───── DATA LISTING ─────
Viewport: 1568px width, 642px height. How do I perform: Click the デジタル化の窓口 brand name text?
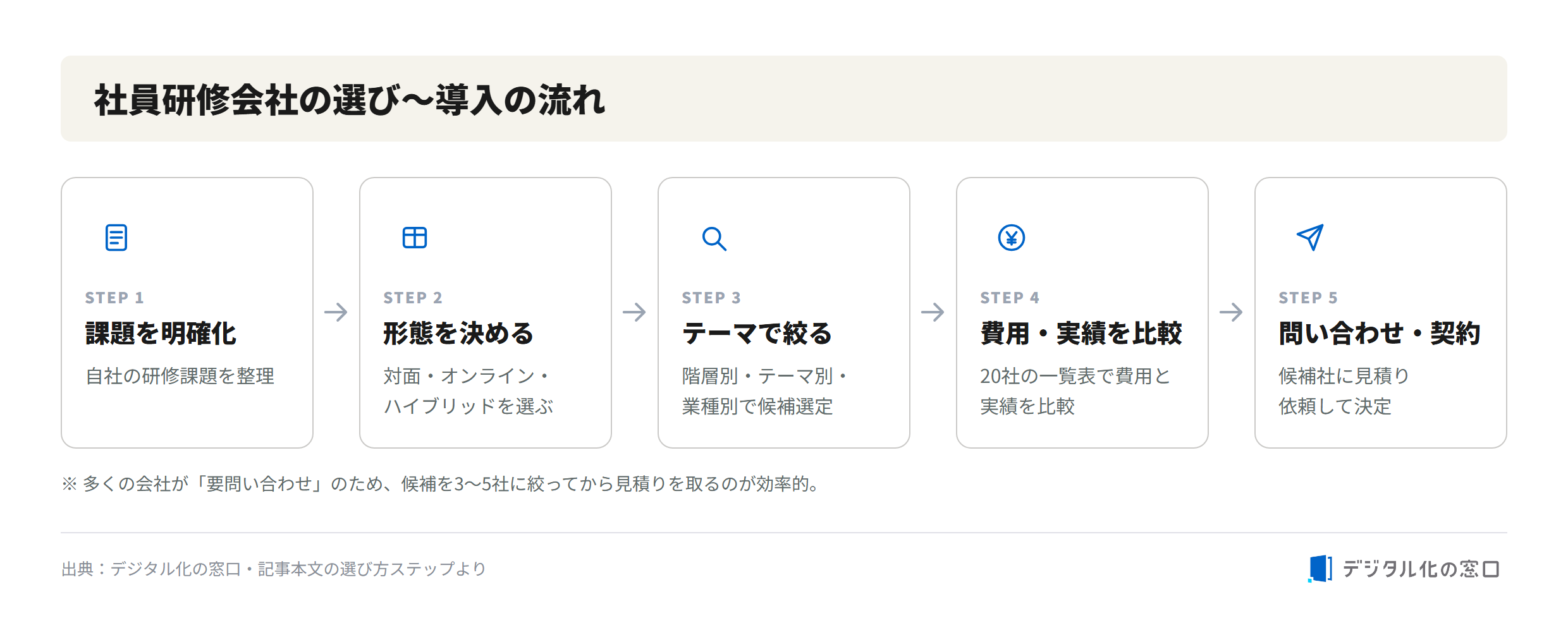click(1421, 569)
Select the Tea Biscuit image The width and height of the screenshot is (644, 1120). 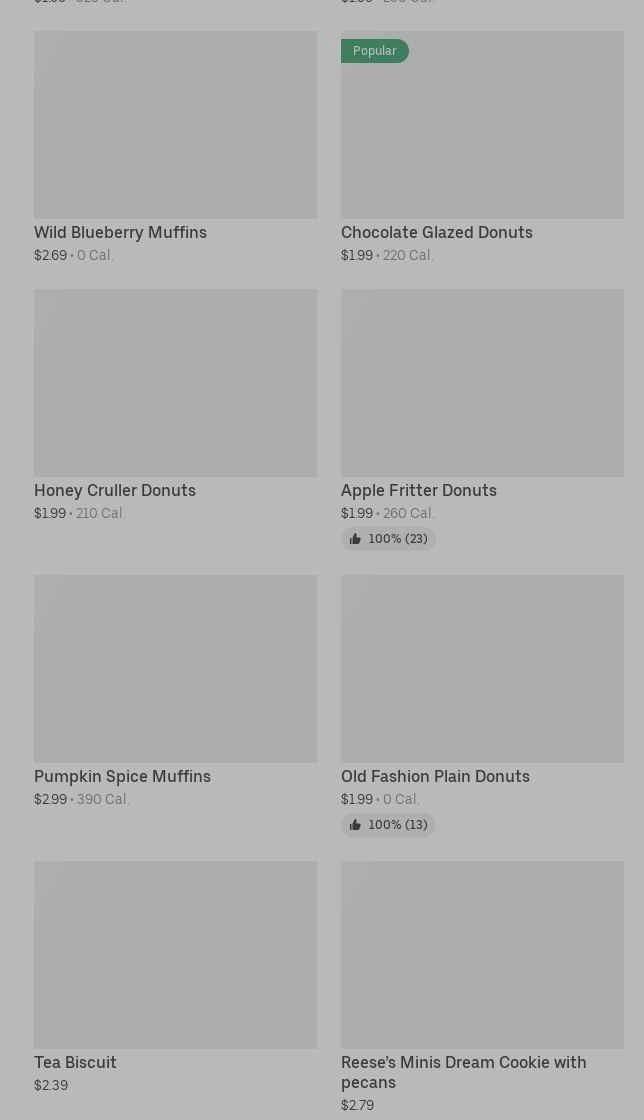(x=175, y=955)
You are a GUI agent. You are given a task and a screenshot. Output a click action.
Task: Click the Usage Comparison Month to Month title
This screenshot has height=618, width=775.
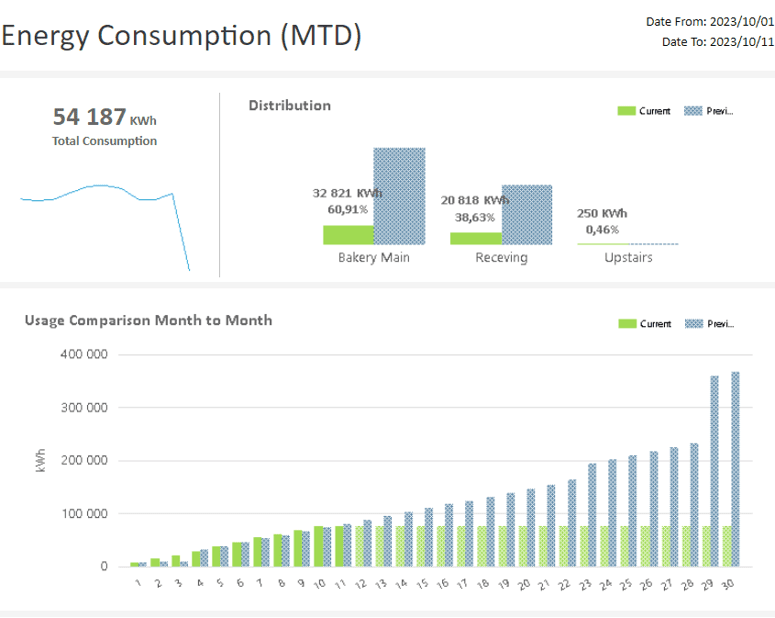148,320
─────
▶ **SHORT TASK**
Return the records without any change, beginning at the line that contains "You are a GUI" and continuing through the end of the records. Leave the pictures out.

▶ **OUTPUT**
You are a GUI agent. You are given a task and a screenshot. Output a click action.
Task: Click the Usage Comparison Month to Month title
This screenshot has height=618, width=775.
148,320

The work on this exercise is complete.